A popular piece with the crowd was “A Thousand Years,” another study of life and death. A glass vitrine holds a white box in which maggots hatch, develop into flies and feed on a cow’s head and a pool of blood. Right above the head is an Insect-o-cutor that attracts some of the flies, who get zapped and fall into a writhing pile of their dead and dying brethren. Others survive to make more maggots. The whole cycle of life and death is contained in one view.

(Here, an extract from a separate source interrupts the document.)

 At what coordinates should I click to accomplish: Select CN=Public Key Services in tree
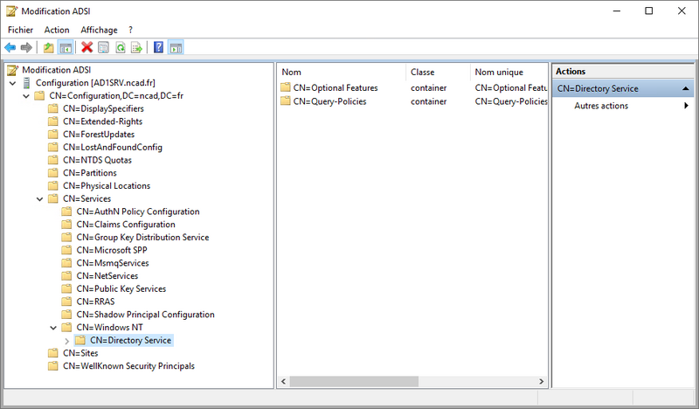click(x=121, y=289)
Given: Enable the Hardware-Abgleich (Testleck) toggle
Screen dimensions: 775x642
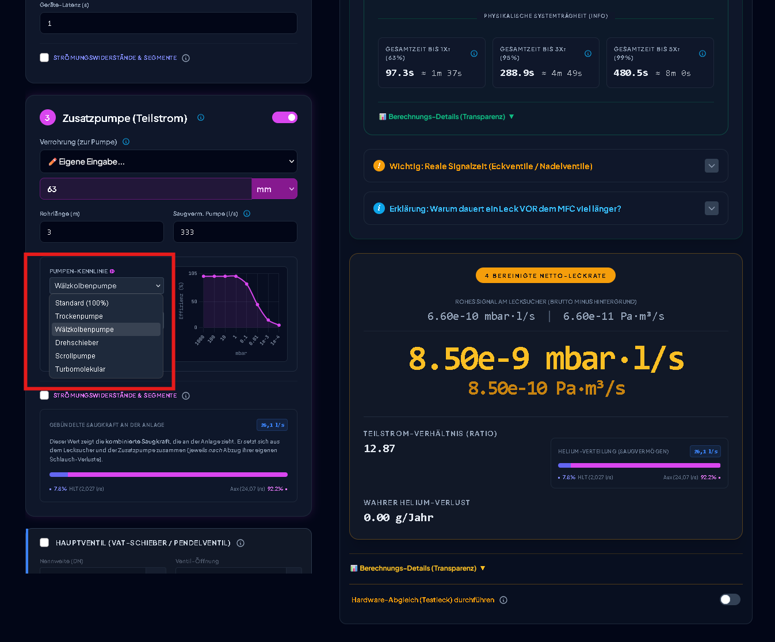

It reminded me of the day my son was born. When my wife went into labor at the hospital the nurses wheeled her away on a gurney, leaving me to pace in the hallway until they prepped the birthing room and summoned me to “assist” with the birth. Moments after they disappeared down the hallway, another group of nurses came into view wheeling another gurney. On it lay a decrepit old man obviously in the last hours of his life.

Whoa. Ummm. . .whoa.

If Hirst’s “A Thousand Years” is art, then so was that scene in the hallway. This is the impression I got again and again from this exhibition. Hirst isn’t teaching anything you can’t learn simply by walking through life with your eyes open, and anyone who has to pay £14 ($22) to learn these lessons in an art museum probably won’t come away any wiser, so what good is this stuff?

You still might want to check this out. The retrospective is huge with dozens of works that I didn’t cover here. Some are beautiful (a stained glass window made of butterfly wings), some fall flat (a row of brightly painted cooking pans) and most leave you wondering just what the hell art is and if anybody really knows. I’m pretty sure Damien Hirst is as much in the dark about that question as I am.

“Damien Hirst” runs from April 4 to September 9, 2012.